Plot Von Mises stress for Simply supported Reissner-Mindlin plate

Hi all,
I’m trying to plot Von Mises stress for a simply supported Reissner-Mindlin plate.
I’m following exemple code from fenics-shells:
https://fenics-shells.readthedocs.io/en/latest/demo/reissner-mindlin-simply-supported/demo_reissner-mindlin-simply-supported.py.html

Thanks in advance!

See for instance: How to restrict solutions or stresses to subdomains? - #5 by steve
which project the Von mises stresses into an appropriate function space, and then plots it with matplotlib.
For 3D geometries, I suggest saving the stresses to XDMF file with write_checkpoint and use Paraview to visualize them.

Thank you Dokken!

I tried to implement it in my code:

import matplotlib.pyplot as plt
import matplotlib as mpl
import numpy as np


from dolfin import *
from fenics_shells import *
from ufl import nabla_div


mesh = RectangleMesh(Point(0.0, 0.0), Point(1000.0, 2000.0), 64, 64)
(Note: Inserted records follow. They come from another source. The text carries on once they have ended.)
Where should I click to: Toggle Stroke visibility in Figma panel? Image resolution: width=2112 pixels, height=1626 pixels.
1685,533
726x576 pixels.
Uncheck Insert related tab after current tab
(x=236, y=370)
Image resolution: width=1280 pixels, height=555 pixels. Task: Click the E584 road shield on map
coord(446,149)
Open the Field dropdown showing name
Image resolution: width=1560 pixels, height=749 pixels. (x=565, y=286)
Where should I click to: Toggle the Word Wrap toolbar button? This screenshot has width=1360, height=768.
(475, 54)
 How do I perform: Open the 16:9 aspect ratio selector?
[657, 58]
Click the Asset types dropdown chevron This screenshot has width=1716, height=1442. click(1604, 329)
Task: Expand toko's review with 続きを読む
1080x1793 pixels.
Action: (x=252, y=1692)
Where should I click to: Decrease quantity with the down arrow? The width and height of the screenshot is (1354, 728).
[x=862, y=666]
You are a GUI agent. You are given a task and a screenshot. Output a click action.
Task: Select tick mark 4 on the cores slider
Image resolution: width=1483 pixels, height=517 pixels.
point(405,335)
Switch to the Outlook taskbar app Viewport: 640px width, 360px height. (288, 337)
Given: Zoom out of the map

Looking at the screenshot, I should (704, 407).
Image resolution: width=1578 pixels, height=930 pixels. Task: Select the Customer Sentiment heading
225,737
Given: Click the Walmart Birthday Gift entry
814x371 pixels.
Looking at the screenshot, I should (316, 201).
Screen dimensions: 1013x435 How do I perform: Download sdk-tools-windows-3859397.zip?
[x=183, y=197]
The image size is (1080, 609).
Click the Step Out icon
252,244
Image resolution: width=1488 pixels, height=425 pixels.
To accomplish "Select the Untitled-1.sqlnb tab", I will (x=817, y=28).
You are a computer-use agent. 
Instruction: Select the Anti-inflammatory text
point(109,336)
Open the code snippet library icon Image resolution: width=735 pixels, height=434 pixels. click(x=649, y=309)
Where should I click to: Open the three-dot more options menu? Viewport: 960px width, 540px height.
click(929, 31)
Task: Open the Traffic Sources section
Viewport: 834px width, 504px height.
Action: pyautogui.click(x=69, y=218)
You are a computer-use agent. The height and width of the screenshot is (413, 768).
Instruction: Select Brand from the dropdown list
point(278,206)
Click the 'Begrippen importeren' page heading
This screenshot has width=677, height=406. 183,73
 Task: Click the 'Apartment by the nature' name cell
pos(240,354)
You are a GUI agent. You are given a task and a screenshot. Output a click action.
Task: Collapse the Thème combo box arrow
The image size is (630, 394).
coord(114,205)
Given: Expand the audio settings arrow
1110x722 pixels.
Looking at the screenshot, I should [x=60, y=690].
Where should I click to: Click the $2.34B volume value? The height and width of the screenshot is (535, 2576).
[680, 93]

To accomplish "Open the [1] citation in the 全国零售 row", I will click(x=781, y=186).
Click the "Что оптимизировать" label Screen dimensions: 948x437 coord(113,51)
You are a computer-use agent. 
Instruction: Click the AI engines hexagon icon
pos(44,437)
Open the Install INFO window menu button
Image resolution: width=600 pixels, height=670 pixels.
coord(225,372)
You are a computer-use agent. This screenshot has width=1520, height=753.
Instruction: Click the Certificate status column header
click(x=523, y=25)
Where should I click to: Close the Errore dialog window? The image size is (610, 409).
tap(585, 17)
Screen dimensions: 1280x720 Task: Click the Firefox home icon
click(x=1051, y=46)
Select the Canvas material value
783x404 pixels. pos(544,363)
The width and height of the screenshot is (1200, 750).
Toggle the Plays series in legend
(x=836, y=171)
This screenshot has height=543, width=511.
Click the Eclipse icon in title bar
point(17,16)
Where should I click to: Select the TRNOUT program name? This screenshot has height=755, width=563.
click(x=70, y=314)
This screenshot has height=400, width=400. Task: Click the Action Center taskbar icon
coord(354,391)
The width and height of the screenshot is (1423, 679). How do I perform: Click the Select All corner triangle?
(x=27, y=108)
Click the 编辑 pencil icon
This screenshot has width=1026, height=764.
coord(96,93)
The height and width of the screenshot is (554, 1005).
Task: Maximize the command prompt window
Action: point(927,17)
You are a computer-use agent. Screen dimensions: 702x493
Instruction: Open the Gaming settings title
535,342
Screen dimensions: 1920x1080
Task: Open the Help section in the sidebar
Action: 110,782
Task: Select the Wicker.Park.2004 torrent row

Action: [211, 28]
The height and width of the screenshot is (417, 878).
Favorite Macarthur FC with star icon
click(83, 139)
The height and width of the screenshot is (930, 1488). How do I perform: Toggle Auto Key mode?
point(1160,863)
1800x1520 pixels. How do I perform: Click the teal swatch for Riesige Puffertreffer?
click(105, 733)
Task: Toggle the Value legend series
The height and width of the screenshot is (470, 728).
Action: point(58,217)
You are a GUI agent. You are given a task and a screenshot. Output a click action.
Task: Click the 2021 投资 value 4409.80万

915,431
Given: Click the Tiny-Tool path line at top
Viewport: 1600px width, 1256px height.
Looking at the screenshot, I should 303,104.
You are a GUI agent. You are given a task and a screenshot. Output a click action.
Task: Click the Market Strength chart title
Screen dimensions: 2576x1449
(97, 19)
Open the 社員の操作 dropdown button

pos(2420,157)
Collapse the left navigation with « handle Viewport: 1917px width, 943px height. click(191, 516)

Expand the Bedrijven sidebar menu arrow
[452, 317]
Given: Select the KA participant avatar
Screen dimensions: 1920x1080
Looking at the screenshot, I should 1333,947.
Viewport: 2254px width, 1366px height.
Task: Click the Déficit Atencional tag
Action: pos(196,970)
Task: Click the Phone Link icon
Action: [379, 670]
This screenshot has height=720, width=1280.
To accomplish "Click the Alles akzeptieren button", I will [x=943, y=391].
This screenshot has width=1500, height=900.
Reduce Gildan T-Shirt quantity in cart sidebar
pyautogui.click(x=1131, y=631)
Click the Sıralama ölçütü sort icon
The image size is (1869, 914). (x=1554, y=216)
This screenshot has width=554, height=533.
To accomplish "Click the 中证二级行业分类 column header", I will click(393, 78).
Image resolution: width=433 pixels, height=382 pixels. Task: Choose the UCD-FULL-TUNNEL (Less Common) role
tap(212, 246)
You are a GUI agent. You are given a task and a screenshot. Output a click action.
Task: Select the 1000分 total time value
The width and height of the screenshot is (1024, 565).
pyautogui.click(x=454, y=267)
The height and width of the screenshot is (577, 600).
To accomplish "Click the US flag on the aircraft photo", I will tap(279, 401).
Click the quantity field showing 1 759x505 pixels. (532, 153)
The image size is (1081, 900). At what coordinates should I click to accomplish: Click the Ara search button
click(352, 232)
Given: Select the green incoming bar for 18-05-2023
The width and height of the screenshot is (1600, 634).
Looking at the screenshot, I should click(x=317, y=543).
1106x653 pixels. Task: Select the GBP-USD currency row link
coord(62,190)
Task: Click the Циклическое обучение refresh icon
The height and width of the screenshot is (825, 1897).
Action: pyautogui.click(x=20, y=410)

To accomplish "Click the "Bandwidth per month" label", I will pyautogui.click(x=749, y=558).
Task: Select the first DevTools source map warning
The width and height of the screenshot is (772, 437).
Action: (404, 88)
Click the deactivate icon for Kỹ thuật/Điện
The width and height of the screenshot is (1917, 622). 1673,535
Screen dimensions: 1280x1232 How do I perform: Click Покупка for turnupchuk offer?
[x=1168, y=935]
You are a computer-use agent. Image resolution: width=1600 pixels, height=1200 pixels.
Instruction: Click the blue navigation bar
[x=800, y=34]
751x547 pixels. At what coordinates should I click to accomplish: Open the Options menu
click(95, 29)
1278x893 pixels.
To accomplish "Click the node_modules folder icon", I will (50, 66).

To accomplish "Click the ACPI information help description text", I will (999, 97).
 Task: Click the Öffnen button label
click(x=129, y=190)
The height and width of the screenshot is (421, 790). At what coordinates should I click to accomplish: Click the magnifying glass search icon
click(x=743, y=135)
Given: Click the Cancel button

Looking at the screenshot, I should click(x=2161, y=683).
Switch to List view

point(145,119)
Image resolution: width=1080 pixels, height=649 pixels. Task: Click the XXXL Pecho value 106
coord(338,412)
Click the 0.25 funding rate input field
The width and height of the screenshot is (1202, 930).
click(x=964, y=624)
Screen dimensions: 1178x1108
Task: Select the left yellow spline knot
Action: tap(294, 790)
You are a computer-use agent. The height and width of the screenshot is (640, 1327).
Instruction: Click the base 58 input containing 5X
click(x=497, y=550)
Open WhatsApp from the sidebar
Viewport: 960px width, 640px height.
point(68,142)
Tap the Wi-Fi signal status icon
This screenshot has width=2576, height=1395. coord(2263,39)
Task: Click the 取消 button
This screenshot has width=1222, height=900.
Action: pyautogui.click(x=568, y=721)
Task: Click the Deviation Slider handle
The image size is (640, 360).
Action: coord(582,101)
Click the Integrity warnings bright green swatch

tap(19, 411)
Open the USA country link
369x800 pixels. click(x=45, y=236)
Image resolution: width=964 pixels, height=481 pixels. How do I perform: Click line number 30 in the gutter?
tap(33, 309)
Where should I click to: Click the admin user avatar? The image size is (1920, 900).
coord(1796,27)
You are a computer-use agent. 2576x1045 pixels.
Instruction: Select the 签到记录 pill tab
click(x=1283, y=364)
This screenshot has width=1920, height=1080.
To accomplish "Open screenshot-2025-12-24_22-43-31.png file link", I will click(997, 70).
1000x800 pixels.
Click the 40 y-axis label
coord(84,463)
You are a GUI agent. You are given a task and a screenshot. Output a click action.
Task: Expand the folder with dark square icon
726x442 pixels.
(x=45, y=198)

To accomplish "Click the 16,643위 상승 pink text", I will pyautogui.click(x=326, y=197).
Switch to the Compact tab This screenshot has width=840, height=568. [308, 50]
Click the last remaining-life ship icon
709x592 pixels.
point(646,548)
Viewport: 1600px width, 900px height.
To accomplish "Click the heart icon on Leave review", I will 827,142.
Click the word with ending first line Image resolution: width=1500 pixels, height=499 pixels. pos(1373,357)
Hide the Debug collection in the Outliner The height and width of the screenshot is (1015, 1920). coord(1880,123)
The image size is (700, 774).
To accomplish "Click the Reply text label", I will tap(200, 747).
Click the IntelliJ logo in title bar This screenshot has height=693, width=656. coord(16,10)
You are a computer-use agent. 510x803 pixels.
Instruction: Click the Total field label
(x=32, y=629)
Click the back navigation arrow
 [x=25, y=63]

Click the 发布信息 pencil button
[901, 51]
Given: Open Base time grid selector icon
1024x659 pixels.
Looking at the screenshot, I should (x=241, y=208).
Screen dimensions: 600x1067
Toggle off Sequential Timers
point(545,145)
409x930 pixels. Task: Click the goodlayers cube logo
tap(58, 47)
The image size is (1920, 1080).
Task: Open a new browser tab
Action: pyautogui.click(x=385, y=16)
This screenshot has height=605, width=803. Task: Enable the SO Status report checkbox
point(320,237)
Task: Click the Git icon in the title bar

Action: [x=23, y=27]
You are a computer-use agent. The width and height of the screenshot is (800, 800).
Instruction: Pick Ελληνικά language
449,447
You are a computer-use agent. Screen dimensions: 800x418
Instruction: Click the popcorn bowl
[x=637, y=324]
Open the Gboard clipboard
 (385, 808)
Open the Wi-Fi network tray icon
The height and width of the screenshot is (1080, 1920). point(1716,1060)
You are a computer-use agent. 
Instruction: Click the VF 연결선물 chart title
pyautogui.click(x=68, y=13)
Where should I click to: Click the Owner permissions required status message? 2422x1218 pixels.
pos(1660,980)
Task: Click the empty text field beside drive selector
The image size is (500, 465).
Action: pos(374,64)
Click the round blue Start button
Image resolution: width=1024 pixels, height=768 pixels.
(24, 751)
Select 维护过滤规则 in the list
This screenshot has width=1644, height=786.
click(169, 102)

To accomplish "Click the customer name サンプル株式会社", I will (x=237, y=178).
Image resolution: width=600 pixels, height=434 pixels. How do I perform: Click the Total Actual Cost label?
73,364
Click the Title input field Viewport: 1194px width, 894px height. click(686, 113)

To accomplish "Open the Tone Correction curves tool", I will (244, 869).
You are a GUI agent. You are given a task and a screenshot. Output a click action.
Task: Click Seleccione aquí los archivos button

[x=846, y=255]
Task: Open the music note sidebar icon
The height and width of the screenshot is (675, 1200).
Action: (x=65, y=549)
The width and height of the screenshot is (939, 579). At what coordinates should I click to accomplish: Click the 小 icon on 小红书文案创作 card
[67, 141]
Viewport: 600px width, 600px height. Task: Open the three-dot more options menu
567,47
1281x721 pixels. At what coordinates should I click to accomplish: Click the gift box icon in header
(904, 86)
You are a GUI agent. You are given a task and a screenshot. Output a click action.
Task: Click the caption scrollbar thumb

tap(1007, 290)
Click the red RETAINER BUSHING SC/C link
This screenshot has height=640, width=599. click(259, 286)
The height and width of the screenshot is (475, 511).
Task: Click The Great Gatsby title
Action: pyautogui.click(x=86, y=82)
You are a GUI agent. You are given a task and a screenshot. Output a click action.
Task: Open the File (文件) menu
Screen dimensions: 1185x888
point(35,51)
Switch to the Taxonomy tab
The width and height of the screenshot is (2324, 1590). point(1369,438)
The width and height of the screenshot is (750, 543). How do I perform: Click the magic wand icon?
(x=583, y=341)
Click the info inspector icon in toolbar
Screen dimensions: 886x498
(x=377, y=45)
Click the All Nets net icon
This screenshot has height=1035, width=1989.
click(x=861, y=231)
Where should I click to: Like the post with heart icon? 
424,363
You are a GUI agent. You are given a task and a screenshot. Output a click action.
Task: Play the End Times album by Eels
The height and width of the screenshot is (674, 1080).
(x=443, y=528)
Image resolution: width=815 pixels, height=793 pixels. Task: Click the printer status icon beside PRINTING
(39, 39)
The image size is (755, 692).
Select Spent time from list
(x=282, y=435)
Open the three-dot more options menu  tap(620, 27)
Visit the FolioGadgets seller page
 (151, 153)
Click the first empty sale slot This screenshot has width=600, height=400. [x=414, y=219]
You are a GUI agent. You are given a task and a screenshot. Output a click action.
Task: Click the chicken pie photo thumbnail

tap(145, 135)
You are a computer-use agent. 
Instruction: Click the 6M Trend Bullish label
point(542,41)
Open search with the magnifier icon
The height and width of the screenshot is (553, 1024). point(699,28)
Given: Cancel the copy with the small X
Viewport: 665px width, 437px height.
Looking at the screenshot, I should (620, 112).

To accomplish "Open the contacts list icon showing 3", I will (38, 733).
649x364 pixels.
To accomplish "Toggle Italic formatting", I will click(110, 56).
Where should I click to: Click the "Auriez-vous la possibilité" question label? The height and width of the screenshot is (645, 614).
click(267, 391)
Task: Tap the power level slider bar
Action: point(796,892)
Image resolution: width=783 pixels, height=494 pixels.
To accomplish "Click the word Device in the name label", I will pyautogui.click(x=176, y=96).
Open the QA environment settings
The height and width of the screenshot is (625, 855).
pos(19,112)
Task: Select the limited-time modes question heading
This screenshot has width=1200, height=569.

element = MixedElement([VectorElement("Lagrange", triangle, 2),
                        FiniteElement("Lagrange", triangle, 1),
                        FiniteElement("N1curl", triangle, 1),
                        FiniteElement("N1curl", triangle, 1)])

U = ProjectedFunctionSpace(mesh, element, num_projected_subspaces=2)
U_F = U.full_space

u_ = Function(U_F)
theta_, w_, R_gamma_, p_ = split(u_)
u = TrialFunction(U_F)
u_t = TestFunction(U_F)

E = Constant(70000.0)
nu = Constant(0.22)
kappa = Constant(5.0/6.0)
t = Constant(10)

k = sym(grad(theta_))

D = (E*t**3)/(24.0*(1.0 - nu**2))
psi_M = D*((1.0 - nu)*tr(k*k) + nu*(tr(k))**2) 

psi_T = ((E*kappa*t)/(4.0*(1.0 + nu)))*inner(R_gamma_, R_gamma_)

f = Constant(0.000001)
W_ext = inner(f*t**3, w_)*dx

gamma = grad(w_) - theta_

# We instead use the :py:mod:`fenics_shells` provided :py:func:`inner_e` function::

L_R = inner_e(gamma - R_gamma_, p_)
L = psi_M*dx + psi_T*dx + L_R - W_ext

F = derivative(L, u_, u_t)
J = derivative(F, u_, u)


sigma = E/(1.0-nu**2)*(u_.dx(0).dx(0) + nu*u_.dx(1).dx(1))*t/2

xdmf_file = XDMFFile("sigma")
sigma_out = project(sigma, U_F)
sigma_out.rename("sigma", "stress")
xdmf_file.write(sigma_out, 0.0)


A, b = assemble(U, J, -F)

# and apply simply-supported boundary conditions::

def all_boundary(x, on_boundary):
    return on_boundary

def left(x, on_boundary):
    return on_boundary and near(x[0], 0.0)

def right(x, on_boundary):
    return on_boundary and near(x[0], 1000.0)

def bottom(x, on_boundary):
    return on_boundary and near(x[1], 0.0)

def top(x, on_boundary):
    return on_boundary and near(x[1], 2000.0)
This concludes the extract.